> **RECORDS PROVIDED**
============
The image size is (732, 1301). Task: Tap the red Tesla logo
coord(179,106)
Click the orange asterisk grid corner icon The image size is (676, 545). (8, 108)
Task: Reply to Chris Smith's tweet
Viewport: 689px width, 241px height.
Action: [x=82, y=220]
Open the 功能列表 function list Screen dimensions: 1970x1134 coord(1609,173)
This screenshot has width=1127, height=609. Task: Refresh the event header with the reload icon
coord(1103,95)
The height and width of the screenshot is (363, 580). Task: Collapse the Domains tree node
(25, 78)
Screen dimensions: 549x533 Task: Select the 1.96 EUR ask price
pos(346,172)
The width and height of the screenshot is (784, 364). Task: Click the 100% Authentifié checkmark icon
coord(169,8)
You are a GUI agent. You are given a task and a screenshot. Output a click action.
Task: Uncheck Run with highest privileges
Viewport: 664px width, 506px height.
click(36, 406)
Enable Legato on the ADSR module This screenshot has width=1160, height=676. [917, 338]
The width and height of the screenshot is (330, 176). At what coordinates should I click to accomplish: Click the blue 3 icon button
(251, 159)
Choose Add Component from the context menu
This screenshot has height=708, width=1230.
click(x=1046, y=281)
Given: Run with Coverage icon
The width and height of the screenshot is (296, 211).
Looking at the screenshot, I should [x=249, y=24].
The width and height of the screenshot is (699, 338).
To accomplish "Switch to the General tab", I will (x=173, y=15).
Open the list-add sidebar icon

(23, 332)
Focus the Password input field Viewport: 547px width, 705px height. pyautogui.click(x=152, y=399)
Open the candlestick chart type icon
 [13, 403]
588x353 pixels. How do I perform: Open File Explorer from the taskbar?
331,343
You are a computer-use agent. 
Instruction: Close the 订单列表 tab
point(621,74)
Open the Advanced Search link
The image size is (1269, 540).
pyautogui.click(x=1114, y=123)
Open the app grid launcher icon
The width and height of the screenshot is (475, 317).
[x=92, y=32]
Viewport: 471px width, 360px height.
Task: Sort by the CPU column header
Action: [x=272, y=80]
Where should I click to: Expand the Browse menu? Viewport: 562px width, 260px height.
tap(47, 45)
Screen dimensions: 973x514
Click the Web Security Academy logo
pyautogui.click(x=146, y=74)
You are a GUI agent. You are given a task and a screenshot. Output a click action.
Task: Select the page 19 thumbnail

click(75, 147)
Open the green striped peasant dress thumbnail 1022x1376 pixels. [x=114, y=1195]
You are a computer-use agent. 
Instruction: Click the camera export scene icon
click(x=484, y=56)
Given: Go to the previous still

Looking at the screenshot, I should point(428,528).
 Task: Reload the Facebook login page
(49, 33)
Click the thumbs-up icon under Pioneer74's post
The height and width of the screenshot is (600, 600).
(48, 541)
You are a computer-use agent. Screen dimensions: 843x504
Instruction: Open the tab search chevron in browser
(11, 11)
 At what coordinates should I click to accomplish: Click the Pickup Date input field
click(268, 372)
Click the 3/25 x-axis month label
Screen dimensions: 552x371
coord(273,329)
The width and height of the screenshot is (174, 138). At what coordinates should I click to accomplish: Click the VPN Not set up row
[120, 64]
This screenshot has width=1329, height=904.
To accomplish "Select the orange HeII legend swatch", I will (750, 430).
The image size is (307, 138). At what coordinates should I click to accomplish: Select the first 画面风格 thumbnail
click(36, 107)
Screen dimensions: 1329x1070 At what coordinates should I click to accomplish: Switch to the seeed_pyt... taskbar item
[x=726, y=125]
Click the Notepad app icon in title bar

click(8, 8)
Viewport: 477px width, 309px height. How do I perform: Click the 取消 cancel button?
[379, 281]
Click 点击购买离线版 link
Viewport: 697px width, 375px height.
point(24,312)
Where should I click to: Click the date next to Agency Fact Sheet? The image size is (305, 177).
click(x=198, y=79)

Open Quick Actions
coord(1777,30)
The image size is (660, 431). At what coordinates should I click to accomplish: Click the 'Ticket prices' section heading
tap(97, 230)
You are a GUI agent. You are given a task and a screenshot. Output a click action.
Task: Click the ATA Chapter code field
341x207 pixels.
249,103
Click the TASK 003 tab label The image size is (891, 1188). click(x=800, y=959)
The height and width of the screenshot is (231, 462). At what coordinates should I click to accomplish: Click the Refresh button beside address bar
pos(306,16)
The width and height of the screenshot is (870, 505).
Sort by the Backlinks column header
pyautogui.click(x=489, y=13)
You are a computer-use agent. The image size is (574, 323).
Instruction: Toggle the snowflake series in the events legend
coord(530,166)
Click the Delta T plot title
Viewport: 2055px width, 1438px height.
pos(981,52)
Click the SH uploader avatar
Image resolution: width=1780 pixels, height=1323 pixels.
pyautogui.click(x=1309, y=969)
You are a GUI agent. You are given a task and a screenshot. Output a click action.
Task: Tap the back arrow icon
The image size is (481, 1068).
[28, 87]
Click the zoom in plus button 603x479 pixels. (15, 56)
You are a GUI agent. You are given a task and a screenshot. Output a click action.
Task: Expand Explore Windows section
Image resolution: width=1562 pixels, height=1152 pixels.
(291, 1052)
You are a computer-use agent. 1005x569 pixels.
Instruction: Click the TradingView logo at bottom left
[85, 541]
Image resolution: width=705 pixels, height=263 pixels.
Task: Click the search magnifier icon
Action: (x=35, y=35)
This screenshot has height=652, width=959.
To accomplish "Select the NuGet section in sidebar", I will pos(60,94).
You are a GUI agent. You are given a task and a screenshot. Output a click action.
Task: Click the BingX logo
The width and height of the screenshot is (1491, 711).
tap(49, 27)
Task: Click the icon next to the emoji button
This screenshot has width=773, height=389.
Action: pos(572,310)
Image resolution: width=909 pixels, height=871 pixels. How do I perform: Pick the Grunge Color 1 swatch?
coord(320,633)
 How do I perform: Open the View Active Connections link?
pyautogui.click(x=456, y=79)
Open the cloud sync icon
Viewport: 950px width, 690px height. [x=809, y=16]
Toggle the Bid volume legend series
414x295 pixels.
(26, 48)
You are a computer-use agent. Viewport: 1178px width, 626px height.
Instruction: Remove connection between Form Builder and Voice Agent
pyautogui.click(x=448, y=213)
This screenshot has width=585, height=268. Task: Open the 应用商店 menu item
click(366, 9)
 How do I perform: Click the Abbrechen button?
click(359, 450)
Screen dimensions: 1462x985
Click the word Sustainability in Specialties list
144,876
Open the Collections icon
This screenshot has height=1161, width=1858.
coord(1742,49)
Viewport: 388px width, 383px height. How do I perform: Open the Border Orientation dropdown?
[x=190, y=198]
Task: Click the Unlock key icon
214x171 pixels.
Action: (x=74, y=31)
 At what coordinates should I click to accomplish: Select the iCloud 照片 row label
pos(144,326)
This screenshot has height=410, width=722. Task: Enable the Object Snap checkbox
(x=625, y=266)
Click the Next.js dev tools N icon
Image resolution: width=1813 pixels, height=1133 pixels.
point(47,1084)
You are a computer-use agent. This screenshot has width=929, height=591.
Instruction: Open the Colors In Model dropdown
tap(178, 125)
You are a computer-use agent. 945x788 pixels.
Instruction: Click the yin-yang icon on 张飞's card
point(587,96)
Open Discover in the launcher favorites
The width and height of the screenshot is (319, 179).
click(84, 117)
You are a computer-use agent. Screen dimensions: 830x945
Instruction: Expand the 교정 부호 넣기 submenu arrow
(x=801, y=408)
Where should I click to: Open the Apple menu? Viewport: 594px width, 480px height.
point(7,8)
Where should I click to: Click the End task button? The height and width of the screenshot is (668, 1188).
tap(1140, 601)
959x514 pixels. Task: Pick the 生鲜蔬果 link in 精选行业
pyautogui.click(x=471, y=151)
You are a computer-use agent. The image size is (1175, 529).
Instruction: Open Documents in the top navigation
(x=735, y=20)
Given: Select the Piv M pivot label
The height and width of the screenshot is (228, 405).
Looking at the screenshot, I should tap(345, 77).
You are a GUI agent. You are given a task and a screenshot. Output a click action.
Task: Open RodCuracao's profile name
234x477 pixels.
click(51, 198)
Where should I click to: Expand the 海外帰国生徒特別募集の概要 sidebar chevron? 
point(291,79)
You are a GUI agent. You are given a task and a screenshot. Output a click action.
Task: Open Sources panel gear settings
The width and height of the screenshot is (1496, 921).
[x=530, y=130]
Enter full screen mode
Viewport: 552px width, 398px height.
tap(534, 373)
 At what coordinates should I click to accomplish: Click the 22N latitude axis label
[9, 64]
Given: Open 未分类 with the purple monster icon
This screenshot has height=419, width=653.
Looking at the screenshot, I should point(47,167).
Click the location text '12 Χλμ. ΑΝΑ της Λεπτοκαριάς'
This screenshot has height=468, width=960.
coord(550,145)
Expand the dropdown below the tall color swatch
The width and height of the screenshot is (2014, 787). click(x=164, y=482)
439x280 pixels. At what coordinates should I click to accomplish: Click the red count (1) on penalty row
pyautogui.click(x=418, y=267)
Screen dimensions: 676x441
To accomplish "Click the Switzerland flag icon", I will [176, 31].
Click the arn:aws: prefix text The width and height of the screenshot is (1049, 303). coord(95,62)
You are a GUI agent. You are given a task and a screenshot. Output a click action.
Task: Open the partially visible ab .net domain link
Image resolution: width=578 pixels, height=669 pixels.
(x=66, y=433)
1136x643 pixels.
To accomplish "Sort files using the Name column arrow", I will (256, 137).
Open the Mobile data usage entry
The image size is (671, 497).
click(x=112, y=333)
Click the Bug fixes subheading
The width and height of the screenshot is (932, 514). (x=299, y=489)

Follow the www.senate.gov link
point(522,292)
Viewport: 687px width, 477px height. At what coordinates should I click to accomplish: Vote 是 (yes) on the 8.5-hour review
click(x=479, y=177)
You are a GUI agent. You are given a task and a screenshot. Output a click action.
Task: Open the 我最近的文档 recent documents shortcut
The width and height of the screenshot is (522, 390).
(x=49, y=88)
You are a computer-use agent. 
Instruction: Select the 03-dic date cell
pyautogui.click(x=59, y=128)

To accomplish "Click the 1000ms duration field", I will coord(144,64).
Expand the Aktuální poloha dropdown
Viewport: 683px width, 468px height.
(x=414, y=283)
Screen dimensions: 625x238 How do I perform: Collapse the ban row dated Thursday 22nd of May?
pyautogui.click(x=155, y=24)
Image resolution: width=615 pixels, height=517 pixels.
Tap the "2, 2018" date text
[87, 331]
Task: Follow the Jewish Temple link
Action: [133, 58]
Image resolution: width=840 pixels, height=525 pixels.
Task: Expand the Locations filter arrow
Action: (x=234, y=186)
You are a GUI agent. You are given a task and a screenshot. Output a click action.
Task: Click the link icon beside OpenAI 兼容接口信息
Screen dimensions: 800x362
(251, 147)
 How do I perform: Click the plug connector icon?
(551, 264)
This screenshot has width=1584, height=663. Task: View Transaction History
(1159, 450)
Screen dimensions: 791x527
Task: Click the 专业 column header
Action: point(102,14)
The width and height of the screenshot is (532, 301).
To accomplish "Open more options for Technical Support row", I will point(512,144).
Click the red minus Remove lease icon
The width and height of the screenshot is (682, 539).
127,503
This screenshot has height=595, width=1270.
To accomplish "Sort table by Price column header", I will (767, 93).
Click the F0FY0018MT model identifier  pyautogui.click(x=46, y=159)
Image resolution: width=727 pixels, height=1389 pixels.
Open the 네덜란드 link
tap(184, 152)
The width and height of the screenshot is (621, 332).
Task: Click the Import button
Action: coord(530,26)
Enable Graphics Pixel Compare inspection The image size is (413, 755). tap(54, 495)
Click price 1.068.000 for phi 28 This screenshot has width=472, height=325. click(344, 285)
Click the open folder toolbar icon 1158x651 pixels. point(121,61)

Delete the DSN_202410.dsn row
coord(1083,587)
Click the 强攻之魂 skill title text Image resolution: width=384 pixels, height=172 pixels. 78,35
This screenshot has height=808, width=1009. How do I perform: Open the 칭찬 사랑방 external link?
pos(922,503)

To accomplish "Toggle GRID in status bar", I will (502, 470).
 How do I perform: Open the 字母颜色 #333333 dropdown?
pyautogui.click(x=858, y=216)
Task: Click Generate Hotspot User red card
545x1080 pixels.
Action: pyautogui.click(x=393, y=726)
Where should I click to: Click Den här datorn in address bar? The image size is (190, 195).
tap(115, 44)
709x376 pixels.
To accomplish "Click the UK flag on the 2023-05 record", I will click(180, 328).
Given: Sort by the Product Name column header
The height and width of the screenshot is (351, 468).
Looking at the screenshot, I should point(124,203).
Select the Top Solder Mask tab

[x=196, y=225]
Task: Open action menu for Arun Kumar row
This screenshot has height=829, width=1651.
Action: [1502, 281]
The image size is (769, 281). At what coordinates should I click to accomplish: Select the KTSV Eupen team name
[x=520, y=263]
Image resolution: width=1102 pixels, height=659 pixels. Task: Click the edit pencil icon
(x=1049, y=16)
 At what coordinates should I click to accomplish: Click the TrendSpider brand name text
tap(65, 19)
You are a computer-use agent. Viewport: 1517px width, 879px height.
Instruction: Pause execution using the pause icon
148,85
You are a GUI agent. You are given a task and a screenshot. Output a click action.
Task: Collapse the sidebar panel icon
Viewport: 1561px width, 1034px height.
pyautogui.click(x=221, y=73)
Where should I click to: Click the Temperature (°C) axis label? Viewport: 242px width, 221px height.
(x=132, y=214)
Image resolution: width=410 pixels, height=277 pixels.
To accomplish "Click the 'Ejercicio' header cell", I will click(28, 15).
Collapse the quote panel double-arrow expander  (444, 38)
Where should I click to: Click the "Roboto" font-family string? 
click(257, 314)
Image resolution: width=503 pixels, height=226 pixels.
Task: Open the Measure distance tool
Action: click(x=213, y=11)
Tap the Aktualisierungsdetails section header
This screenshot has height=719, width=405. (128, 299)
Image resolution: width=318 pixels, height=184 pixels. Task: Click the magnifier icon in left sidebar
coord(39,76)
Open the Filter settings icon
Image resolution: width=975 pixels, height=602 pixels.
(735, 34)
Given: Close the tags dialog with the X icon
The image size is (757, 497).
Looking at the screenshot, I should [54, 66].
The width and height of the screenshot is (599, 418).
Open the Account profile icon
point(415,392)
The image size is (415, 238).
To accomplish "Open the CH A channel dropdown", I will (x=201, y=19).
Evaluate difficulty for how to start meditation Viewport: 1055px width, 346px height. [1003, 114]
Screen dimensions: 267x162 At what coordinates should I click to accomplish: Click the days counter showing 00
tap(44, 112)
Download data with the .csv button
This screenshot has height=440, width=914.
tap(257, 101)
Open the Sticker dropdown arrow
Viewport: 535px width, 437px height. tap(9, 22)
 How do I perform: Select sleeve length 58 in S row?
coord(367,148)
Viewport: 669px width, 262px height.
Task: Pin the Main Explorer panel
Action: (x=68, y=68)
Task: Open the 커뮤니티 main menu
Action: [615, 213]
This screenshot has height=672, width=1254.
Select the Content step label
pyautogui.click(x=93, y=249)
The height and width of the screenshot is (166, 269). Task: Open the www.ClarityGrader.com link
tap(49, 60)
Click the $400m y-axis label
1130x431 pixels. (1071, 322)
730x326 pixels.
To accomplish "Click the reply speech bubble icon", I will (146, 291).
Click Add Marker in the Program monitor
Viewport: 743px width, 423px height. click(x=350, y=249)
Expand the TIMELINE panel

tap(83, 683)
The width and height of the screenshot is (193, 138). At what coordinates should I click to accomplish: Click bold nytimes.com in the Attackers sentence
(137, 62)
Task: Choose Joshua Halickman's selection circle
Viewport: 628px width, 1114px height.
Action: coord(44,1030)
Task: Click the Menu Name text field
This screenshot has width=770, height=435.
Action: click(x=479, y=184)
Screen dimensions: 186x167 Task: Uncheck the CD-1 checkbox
============
> **THE REQUEST**
Quote the items between the line containing "The width and height of the screenshot is (599, 418)." and the line containing "will (x=201, y=19).", inclusive.

> **EXPECTED OUTPUT**
The width and height of the screenshot is (599, 418).
Open the Account profile icon
point(415,392)
The image size is (415, 238).
To accomplish "Open the CH A channel dropdown", I will (x=201, y=19).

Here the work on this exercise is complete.